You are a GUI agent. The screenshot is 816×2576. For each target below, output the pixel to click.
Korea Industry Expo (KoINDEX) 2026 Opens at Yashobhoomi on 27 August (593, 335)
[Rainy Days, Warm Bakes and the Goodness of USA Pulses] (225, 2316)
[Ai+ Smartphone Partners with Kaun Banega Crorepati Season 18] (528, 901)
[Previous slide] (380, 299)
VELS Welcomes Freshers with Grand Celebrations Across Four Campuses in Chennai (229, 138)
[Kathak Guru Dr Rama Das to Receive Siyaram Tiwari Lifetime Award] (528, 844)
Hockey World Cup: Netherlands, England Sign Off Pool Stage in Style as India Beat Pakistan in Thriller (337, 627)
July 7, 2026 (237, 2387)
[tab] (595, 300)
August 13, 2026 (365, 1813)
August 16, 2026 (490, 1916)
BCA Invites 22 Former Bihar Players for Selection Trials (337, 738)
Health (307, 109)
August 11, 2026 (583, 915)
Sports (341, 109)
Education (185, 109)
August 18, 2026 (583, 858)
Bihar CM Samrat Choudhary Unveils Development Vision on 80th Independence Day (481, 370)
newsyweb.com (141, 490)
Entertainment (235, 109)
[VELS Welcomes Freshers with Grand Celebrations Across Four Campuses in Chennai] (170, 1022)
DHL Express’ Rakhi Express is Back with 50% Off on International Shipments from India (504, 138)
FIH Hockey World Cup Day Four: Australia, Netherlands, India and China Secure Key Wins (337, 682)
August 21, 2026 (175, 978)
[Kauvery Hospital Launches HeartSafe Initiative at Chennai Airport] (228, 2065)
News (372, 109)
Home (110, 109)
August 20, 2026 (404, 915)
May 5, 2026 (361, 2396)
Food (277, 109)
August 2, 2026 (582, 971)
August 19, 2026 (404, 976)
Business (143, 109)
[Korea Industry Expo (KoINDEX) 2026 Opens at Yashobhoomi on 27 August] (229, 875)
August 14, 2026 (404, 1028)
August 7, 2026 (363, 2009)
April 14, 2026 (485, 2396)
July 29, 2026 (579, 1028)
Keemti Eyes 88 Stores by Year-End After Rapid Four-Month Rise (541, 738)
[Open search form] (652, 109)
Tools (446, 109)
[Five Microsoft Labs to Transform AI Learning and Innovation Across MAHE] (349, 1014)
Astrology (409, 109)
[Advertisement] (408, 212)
::::::::
Exactly as they appear above, output the lines of the data from the first through the one that contains "[Rainy Days, Warm", and only those lines.

» TASK OUTPUT:
You are a GUI agent. The screenshot is 816×2576. For each target below, output the pixel to click.
Korea Industry Expo (KoINDEX) 2026 Opens at Yashobhoomi on 27 August (593, 335)
[Rainy Days, Warm Bakes and the Goodness of USA Pulses] (225, 2316)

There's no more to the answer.